No, it was not, but it was unthinkable that one such as she would keep company with that thing. Obviously she had also changed.

“Where is he going?” Osha asked in his own tongue, perhaps too sharply. “What is he doing?”

“Hunting for himself,” she answered, keeping to Belaskian.

Osha knew that was not the whole truth.

She stepped closer, looked at the fish he held, and sighed. “Nikolas is already asleep. We should cook and eat some ourselves, saving one for when he wakes. I’ll share mine with Shade.”

Grateful for a simple focus, Osha nodded. While she stoked the campfire, he scavenged and whittled until he had forked branches planted at the fire’s sides and a thicker green bough stripped of bark for a skewer.
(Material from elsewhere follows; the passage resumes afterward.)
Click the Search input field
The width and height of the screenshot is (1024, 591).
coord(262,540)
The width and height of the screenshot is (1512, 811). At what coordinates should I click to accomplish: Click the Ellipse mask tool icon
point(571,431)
He cleaned one fish and handed it to her, and while she skewered and set it over the flames, he started on the second one.

“You always were good at catching fish,” she said.

He looked up. “It is not difficult,” he answered in an’Cróan Elvish.

“Not for you.” She glanced away, lingering in looking to the wagon.

His curved bow rested on the wagon’s end with his quiver.

“You’ve become quite the archer,” she said. “But that’s not the bow of a ...”

Osha turned his attention back to cleaning the fish. No, it was not an anmaglâhk’s bow, which would be assembled from parts hidden away in the back of a forest gray vestment beneath a matching cloak. He no longer possessed any of those things.

He had told her most of his story, at least for what had happened before he left his people. But he was uncertain that it had done her any good. It had not done anything for him.

“Why did you leave?” she asked, and then hesitated. “Why did you come all the way here ... with Brot’an ... after what he did and ... What possible reason could you and Brot’an have for bringing Leanâlhâm?”

“What is it you want?” he snapped, growing angry now. “After all that I have told you—the shame of it—and still you want more from me?”

Her face calm, she rocked back on her heels. “Yes, I want all of it.”

Frustrated, he let his mind roll back to what had happened the night his ship reached Ghoivne Ajhâjhe.

“When I left the ship and was about to step off the dock, I saw Brot’ân’duivé standing there in the sand ... waiting for me! He was the one who forced me to answer that summons, who sent me to the Chein’âs! And there he stood. But before I could curse his name, I heard someone cry out ... and I looked down the shore to see Leanâlhâm being assaulted by three of my caste.” He gazed into Wynn’s shocked face. “Yes, they attacked her. One of them lifted her off the ground.” He shook his head. “They were willing to hurt one of our own people, a helpless girl.”